We included three original studies that reported concordance between (i) two PCR assays; (ii) two NGS-panels, and (iii) ddPCR and NGS for the detection of PIK3CA mutations. Experts were contacted for cost information. The results of this HTA show that:
- Un-pooled results (3 studies) provided inadequate evidence for test accuracy according to the EGAPP quality tool, and quality of reporting was poor.
- Single studies, with relatively small sample sizes, reported very good con-cordance between tests, which all used plasma samples(Cohen’s k: 0.80 to 0.86)
- For the detection of PIK3CA in isolation, the costs for testing using PCR is less than NGS-panel testing. However, using PCR assays for the detection of additional relevant mutations, will increase total cost. At present, the capital and infrastructure as well as maintenance costs are higher for NGS than PCR.

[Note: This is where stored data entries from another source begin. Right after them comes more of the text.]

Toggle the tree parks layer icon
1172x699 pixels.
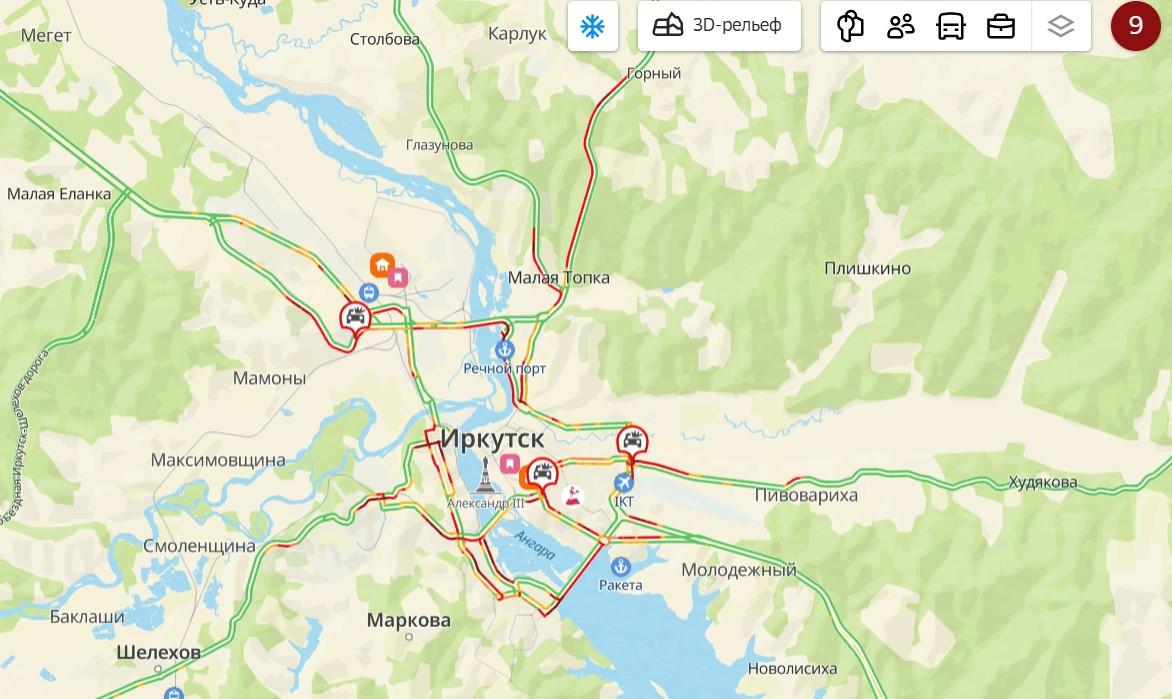tap(850, 27)
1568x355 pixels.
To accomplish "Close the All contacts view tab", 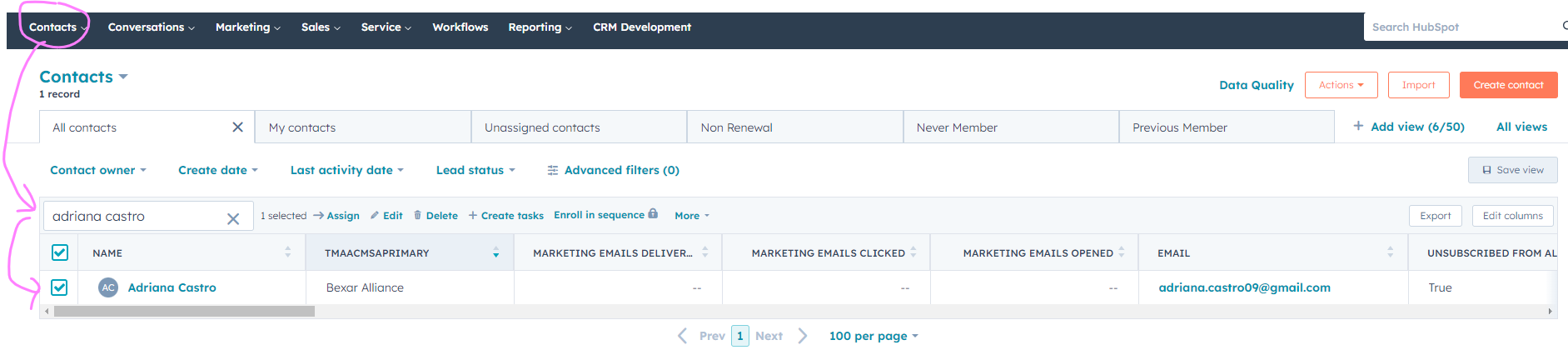I will [237, 127].
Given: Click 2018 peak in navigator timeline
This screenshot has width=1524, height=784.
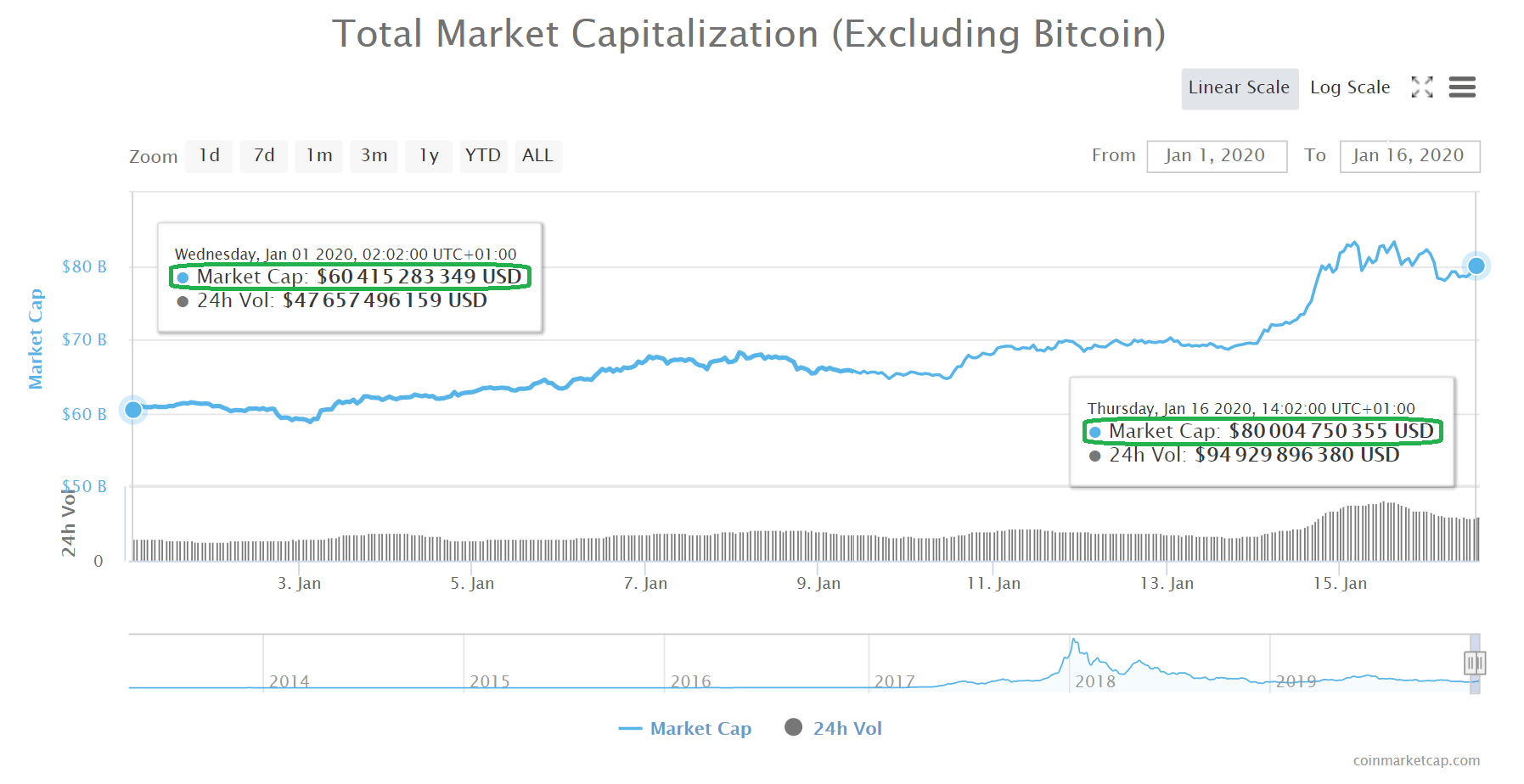Looking at the screenshot, I should [1074, 641].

- Assuming that about 140 patients with metastatic BC are eligible for testing to detect of PIK3CA mutations in Norway each year, the costs were estimated to be approximately NOK 322,000.
- All tests have advantages and limitations, but due to incomplete information a proper comparison was difficult to make. The choice of a suitable test for the detection of PIK3CA mutations depends on accessibility of testing modalities, economic considerations, sample type and risk of false negatives, and turnaround time.
- Future research should focus on conducting larger cohort studies with well-defined patient populations, that follows the patients from testing (or no testing), through treatment and final outcomes. Further, robust and replicable methods, as well as a reporting standard checklist, should be used for increased clarity.